> _WHAT IS EXPECTED_
Please rewrite the material below, swapping every "screenshot" for "capture" and changing nothing else.

> _INPUT RECORDS_
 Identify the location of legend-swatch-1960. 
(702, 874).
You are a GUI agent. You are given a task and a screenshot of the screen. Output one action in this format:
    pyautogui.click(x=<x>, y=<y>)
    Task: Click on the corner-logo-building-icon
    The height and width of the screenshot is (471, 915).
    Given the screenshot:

> _WRITTEN SOLUTION_
 Identify the location of legend-swatch-1960. 
(702, 874).
You are a GUI agent. You are given a task and a capture of the screen. Output one action in this format:
    pyautogui.click(x=<x>, y=<y>)
    Task: Click on the corner-logo-building-icon
    The height and width of the capture is (471, 915).
    Given the capture:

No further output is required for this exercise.